Director: Philip Kaufman
Starring: Donald Sutherland, Brooke Adams, Veronica Cartwright, Jeff Goldblum, Leonard Nimoy
In a disorienting start we end up with seeing melting ice joined with dramatic, foreboding orchestral music. Then we see the melting ice growing, tendrils stretching out, eventually making pods, then blooming into flowers.
The early part of the film is filled with strange looks and strange behaviour that drives suspicion. Strange, knowing looks between people who seemingly don’t know each other.
Donald Sutherland is Mr Matthew Bennell, a Department of Public Health worker who is a bit of a jobsworth, a hard worker whose job is his life.
He works alongside Elisabeth, played by Brooke Adams. She starts to notice things not quite right with her boyfriend and that leads her to notice others behaving strangely too. All the people look the same but are just not behaving the same as normal, all strangely emotionless and having meetings with seeming strangers but to what end?
The film is quite slow paced, the dialogue is clunky and awkward but the story is compelling. It has the feel of a B-movie populated by some really quite famous actors so maybe that’s what they were after. The music is strange and disturbing whenever the invaders are involved, heightening the feeling of weirdness.

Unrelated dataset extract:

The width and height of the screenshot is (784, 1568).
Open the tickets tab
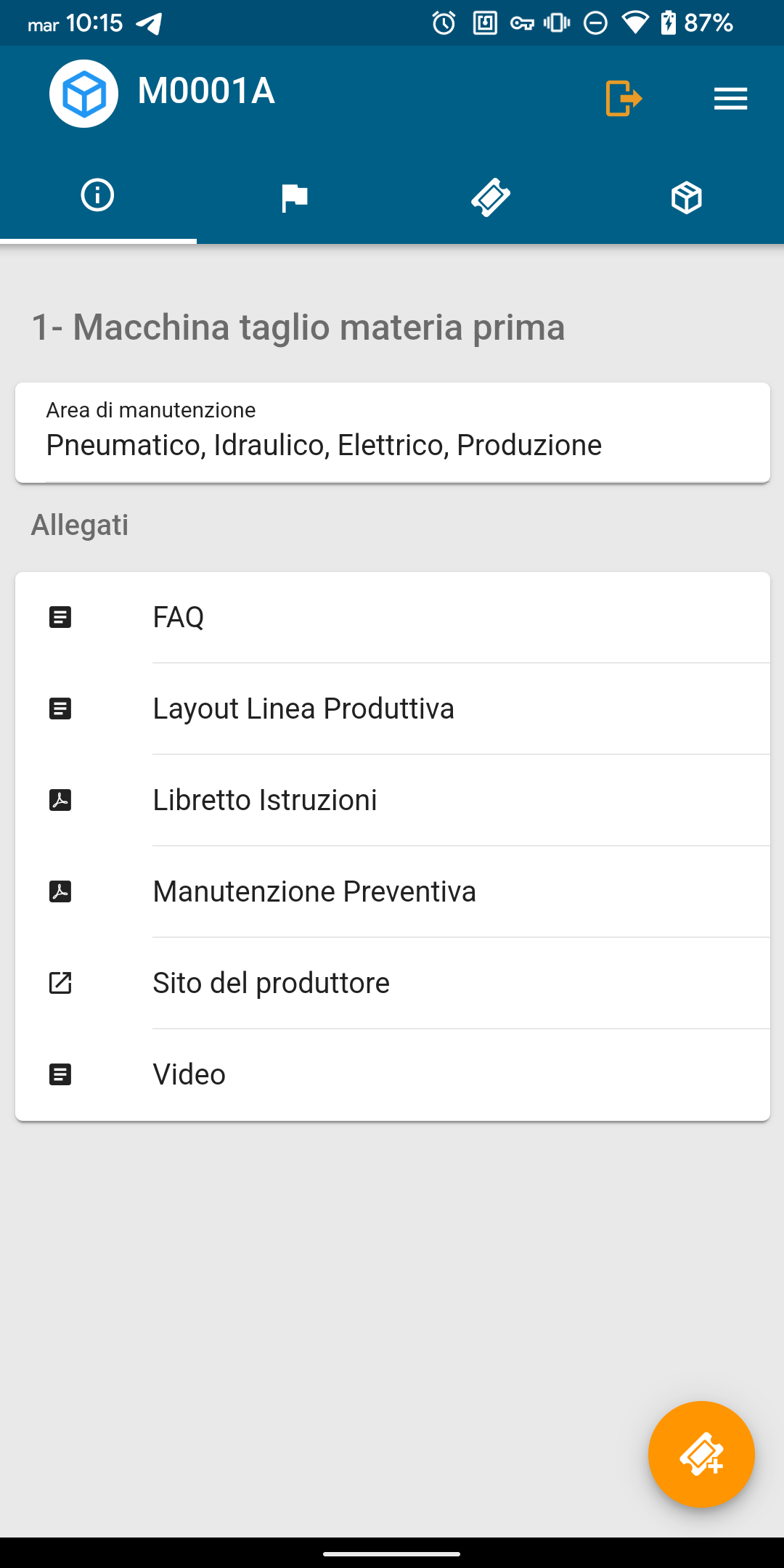pyautogui.click(x=491, y=197)
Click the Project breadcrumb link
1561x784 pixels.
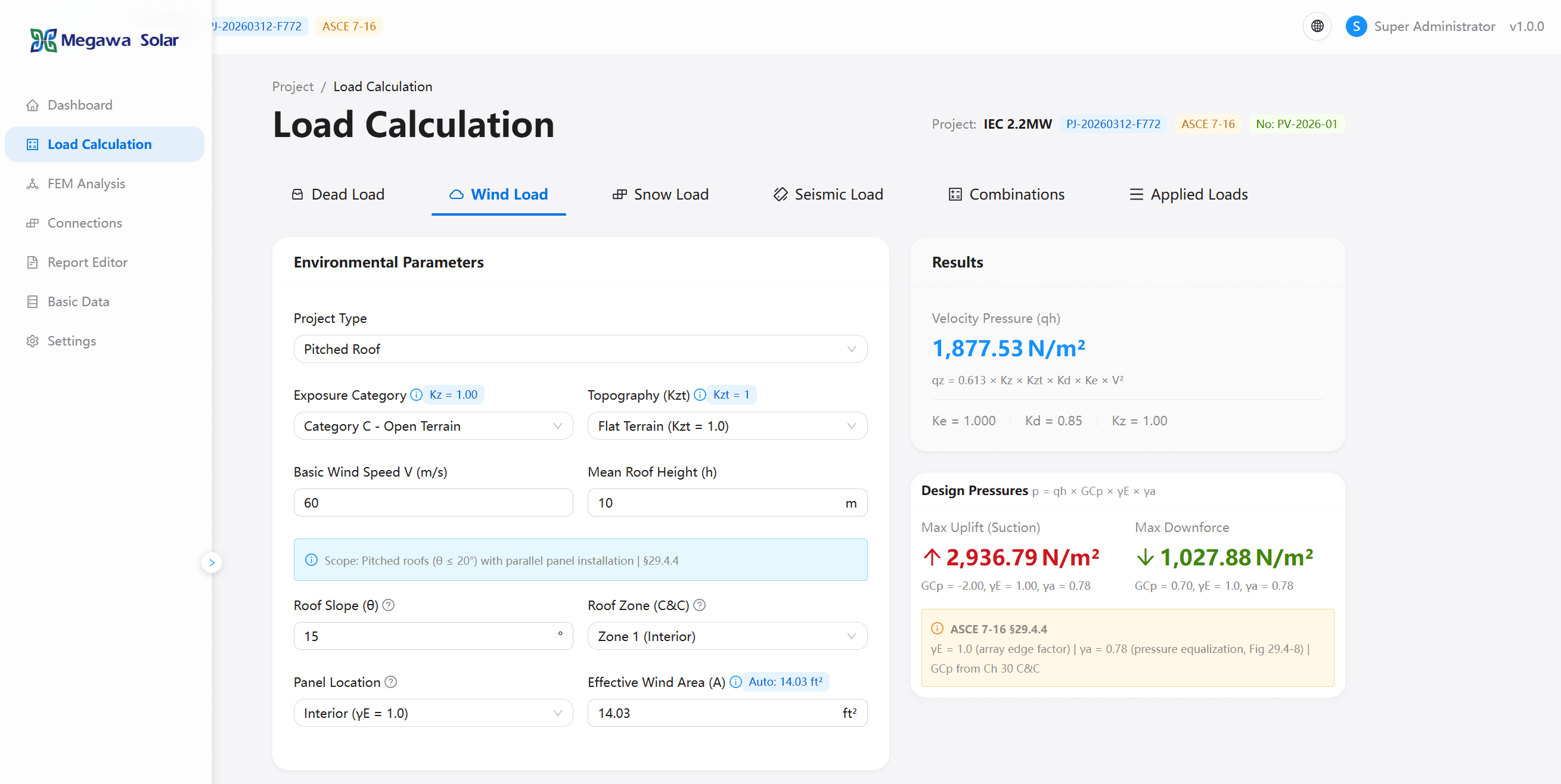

As more is revealed we see how far this invasion has gone in such a small time. It almost has the feeling of a conspiracy, everyone else is already taken over and is blocking every effort they make to try to escape or warn others. With a great twist at the end, you are left guessing until the last moment as to their fate.
The film hasn’t aged terribly well although the effects are pretty good for a film of it’s time.